Given entries —
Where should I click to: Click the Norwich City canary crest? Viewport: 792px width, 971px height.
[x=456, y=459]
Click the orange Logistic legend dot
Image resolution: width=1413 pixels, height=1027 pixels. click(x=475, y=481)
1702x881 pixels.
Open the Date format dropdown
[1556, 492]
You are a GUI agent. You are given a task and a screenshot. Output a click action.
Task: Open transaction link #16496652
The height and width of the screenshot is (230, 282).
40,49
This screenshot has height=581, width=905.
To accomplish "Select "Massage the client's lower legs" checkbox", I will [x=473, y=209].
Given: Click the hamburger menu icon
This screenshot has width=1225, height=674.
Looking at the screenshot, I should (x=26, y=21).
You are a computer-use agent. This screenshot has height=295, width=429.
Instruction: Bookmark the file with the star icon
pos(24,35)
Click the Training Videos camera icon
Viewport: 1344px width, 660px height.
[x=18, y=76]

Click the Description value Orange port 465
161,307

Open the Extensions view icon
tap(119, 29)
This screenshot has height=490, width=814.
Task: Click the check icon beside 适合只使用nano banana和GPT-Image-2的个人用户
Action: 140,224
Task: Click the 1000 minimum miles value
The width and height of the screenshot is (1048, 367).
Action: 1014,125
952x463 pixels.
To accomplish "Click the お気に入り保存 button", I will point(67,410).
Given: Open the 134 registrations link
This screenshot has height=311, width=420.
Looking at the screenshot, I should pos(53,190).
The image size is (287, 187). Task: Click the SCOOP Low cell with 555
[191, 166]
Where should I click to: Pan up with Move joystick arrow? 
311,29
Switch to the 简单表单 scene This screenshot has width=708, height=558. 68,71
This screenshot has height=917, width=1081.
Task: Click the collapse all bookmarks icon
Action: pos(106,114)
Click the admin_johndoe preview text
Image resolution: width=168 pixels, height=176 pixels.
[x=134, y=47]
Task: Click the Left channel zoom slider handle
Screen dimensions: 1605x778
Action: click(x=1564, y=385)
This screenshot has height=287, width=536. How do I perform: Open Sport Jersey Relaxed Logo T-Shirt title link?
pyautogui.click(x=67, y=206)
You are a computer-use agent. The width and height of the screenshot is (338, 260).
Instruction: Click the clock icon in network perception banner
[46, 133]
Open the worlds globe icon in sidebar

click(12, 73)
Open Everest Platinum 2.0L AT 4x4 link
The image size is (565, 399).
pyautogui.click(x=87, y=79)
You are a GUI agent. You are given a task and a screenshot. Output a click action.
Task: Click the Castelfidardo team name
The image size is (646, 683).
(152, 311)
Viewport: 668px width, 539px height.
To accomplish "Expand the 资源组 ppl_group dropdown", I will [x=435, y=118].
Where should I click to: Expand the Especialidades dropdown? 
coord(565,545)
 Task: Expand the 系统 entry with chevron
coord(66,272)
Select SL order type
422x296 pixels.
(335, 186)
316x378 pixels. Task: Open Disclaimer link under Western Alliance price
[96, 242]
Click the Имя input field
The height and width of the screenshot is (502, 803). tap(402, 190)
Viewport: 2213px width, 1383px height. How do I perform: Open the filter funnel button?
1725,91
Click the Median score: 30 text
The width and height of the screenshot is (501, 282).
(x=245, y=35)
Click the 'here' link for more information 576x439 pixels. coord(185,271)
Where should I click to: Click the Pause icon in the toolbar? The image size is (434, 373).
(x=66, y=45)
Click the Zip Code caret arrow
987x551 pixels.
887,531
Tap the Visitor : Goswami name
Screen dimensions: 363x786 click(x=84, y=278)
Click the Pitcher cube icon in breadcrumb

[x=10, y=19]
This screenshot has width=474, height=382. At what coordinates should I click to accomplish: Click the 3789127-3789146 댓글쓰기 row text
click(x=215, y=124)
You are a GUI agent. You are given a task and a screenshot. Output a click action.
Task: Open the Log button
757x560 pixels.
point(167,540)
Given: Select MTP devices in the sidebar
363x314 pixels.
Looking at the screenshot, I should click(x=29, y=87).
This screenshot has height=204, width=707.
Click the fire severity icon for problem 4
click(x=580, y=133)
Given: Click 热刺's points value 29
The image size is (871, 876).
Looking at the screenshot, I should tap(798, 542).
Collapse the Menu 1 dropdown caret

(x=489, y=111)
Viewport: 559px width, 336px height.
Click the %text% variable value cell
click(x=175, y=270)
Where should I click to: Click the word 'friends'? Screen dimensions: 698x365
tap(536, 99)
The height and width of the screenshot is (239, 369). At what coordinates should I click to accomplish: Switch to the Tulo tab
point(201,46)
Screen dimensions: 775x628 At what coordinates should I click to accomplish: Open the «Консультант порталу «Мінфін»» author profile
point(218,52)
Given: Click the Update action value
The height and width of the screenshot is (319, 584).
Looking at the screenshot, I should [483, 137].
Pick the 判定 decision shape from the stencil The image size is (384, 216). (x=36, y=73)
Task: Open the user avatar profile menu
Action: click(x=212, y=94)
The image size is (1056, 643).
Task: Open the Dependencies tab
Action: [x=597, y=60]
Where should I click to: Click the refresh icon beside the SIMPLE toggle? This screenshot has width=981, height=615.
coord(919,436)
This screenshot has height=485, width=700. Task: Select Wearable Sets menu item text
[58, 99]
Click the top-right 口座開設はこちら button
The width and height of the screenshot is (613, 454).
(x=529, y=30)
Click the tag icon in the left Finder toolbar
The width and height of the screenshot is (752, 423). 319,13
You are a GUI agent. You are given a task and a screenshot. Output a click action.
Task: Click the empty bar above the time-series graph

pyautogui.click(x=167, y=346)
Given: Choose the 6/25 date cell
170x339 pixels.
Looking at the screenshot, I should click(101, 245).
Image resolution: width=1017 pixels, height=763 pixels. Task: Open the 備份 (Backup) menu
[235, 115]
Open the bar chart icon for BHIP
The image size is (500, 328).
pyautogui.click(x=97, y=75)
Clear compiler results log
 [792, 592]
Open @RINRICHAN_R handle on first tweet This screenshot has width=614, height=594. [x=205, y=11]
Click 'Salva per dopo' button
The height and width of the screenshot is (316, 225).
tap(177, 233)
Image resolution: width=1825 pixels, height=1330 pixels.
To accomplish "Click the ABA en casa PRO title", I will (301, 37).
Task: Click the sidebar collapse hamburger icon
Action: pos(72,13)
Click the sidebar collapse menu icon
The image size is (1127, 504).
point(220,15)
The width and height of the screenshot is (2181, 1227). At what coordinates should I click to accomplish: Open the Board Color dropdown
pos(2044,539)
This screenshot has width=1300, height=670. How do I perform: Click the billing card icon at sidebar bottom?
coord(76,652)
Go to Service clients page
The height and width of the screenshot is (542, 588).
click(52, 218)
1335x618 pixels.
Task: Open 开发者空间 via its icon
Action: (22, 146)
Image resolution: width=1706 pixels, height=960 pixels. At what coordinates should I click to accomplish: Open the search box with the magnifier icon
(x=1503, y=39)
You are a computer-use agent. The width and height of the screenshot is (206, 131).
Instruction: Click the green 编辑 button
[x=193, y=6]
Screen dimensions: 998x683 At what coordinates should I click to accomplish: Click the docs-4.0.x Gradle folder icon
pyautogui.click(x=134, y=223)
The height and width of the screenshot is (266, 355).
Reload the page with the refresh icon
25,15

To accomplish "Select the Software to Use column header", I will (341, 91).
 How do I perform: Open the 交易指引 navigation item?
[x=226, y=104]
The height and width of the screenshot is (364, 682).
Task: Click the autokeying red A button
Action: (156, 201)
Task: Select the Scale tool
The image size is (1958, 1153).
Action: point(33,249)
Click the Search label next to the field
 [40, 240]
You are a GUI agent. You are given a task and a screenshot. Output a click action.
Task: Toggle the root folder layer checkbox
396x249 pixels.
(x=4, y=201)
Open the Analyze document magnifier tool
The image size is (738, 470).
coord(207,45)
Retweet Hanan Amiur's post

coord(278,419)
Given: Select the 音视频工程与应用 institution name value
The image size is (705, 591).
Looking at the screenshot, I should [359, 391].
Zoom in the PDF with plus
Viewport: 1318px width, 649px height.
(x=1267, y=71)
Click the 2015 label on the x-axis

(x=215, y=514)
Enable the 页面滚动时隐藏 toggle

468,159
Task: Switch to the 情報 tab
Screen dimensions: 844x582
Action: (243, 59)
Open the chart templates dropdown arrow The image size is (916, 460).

Exercise task —
List every line of the material above that contains the word "checkbox", copying each such line in full.

Written solution —
To accomplish "Select "Massage the client's lower legs" checkbox", I will [x=473, y=209].
Task: Toggle the root folder layer checkbox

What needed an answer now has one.